Because layer 7 firewalls differ significantly from traditional stateful inspection boxes, most are designed to layer on top of existing firewall installations. However, Check Point’s solution allows you to implement layer 7 protection in the same box that handles layer 2 and layer 3 security.

Check Point has incorporated application-aware proxies in its firewall software since Version 4.0. In its newest NG (Next Generation) version, Check Point has combined Firewall-1/VPN-1 with a host of application proxies under the banner of SmartDefense. The result is a highly effective defense against most application layer attacks. However, companies using the Web for critical applications should consider additional safeguards, such as full application proxies available from vendors such as KaVado and Sanctum.

Check Point shipped us pre-loaded hardware to our Advanced Network Computing Laboratory at the University of Hawaii. The box was based on a SuperMicro rack-mount server chassis running Firewall-1

/VPN-1 on top of a hardened Linux platform. To test SmartDefense’s layer 7 capabilities, we used a Spirent WebAvalanche 220 to run a variety of DoS attack configurations, including ARP Flood, PingSweep, ResetFlood, Smurf, Syn Flood, TCP PortScan, UDP Flood, UDP PortScan, and XMASTree. Not only did SmartDefense thwart known and unknown attacks, but it maintained high performance levels even while under attack, indicating that Check Point has managed to work out performance bottlenecks that have plagued application proxies since they were invented.

Building the Wall

Basic setup was as simple as booting the machine from the bundled CD and stepping through a series of configuration questions. We especially liked the way Firewall-1 will generate an internal CA (certificate authority), which means you can configure SSL connections without the expense of buying a CA from a third party such as VeriSign.

Once basic setup is accomplished, we have only one recommendation: Read the manual. Attempting to configure Firewall-1 the way you may have configured previous firewalls is a mistake. We know because we went that route and temporarily turned our firewall into a paper weight.
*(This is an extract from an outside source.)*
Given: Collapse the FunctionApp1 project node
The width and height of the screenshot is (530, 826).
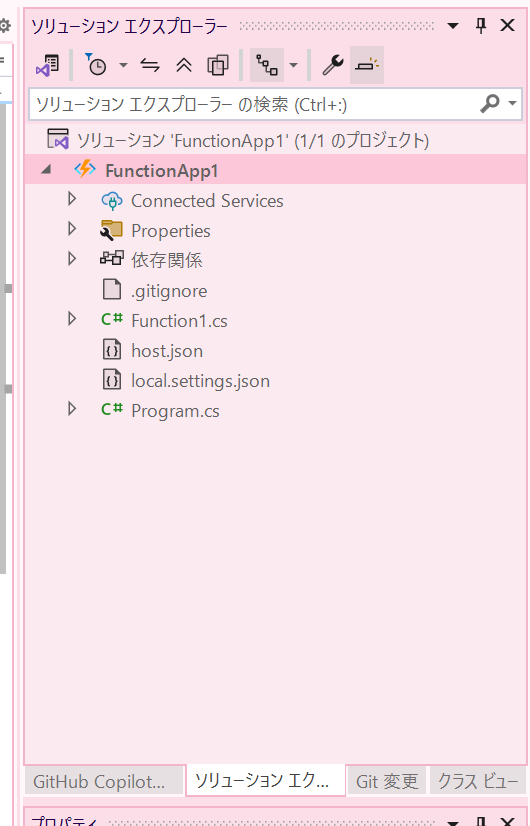Looking at the screenshot, I should coord(47,170).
Beneath the installation routine, you’ll find that Check Point has included advanced features such as multiple log-in shells for daily firewall administrators as well as an “expert” mode that allows more access to the Linux base, but simultaneously gives you more ways to get in trouble. It was from expert mode that we initiated troubleshooting processes that allowed us to revive our Firewall-1 and make it productive again.